QUOTE (saratoga @ Jul 13 2012, 01:01) *
Because text and speech are covered by copyright, while functional devices are covered by patents. The source code itself cannot be patented, and so you are free to use it. The compiled binary, however, would contain patented technology in many countries, and so is difficult for some people to distribute.


I still don't understand why it is a problem for this forum, as the file wasn't an attachment but a link to another server. So if it's the responsibility of this forum to avoid such links, then we shouldn't post any links about apps like ffmpeg, MEncoder, VLC, Handbrake, Avidemux, etc, which are all using several encoders therefore they are all potential patent violators. Tutorials and wiki pages about the use of LAME, Nero AAC, QTaac, Aften with foobar or EAC or any other similar app should be removed as well. And even references to freewares like XVI32 should be removed because who knows if it's violating a patent or not ! In fact any binary might be evil.

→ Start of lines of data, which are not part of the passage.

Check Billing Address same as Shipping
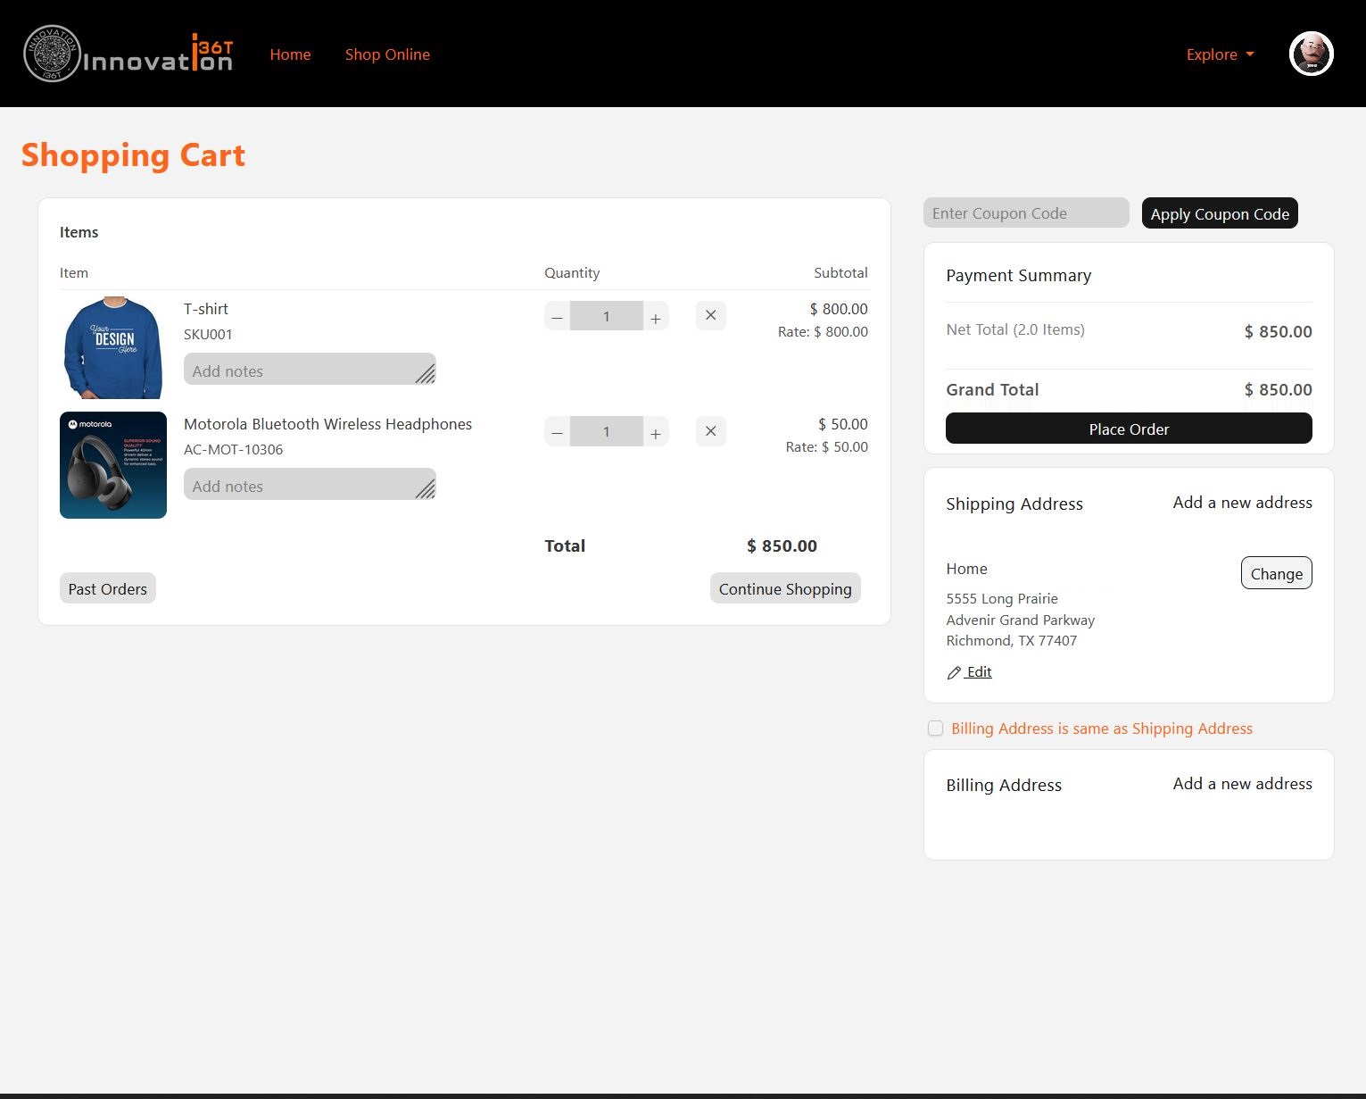This screenshot has width=1366, height=1099. [x=935, y=729]
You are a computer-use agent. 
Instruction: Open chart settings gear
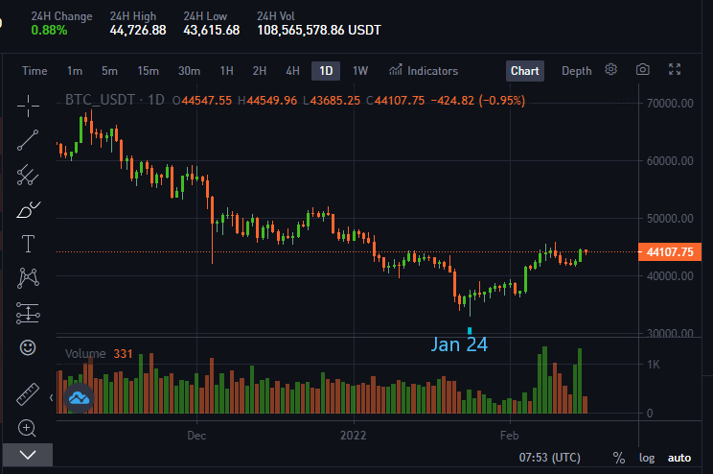[x=610, y=70]
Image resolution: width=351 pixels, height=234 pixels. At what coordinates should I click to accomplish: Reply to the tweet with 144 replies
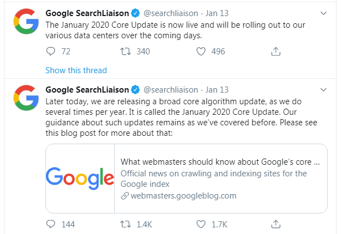[x=50, y=225]
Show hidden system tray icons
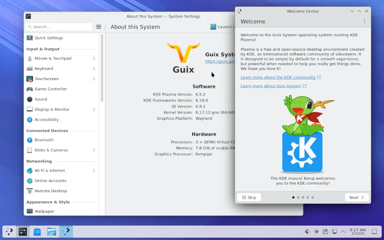 tap(342, 232)
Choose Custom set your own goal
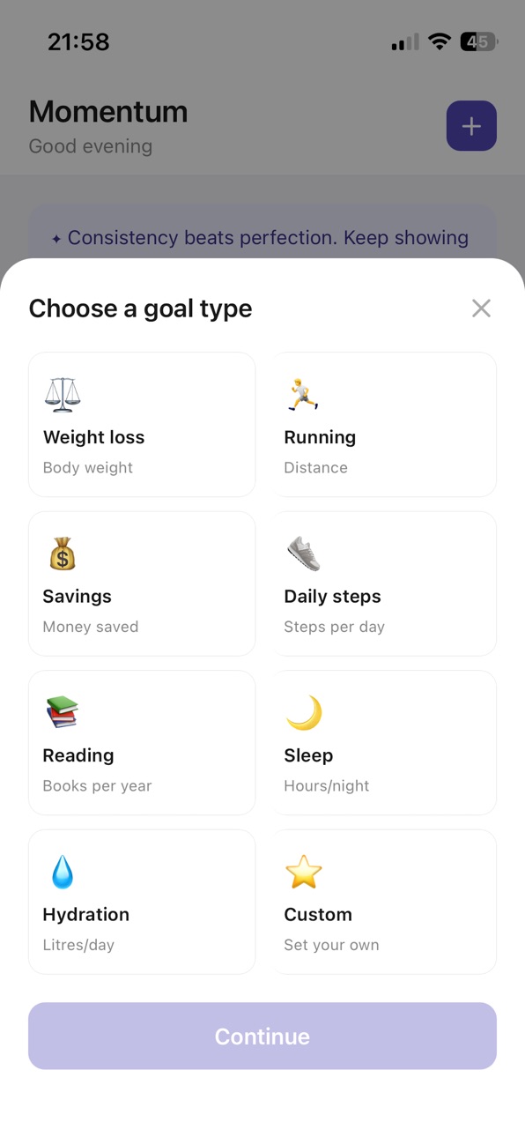Screen dimensions: 525x1137 [383, 902]
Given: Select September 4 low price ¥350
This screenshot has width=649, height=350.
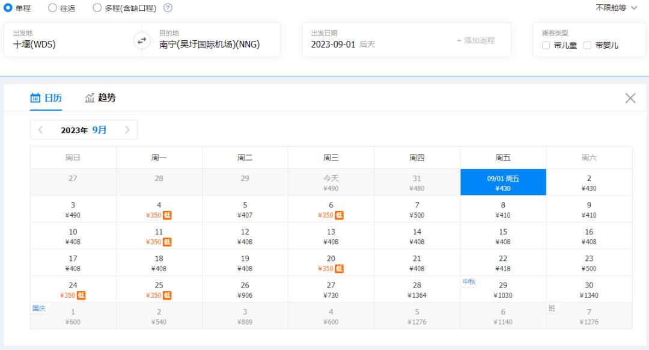Looking at the screenshot, I should (159, 209).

Finally, ripping music, even for archival purposes, of CD/DVD/BD you have bought is now illegal in many countries.
So at then end let's close down this forum, and many other ones, because it is now proven it's useless as we can't talk about things we can't use !

/irony

Legally speaking, I believe it is the final user's responsibility to check if some features of a given app are allowed or not in his country. This is the reason why binaries of many multimedia apps are available on various sites and IMHO linking to these sites cannot be a patent violation itself as it's solely under the final user's responsibility to use the binary or not.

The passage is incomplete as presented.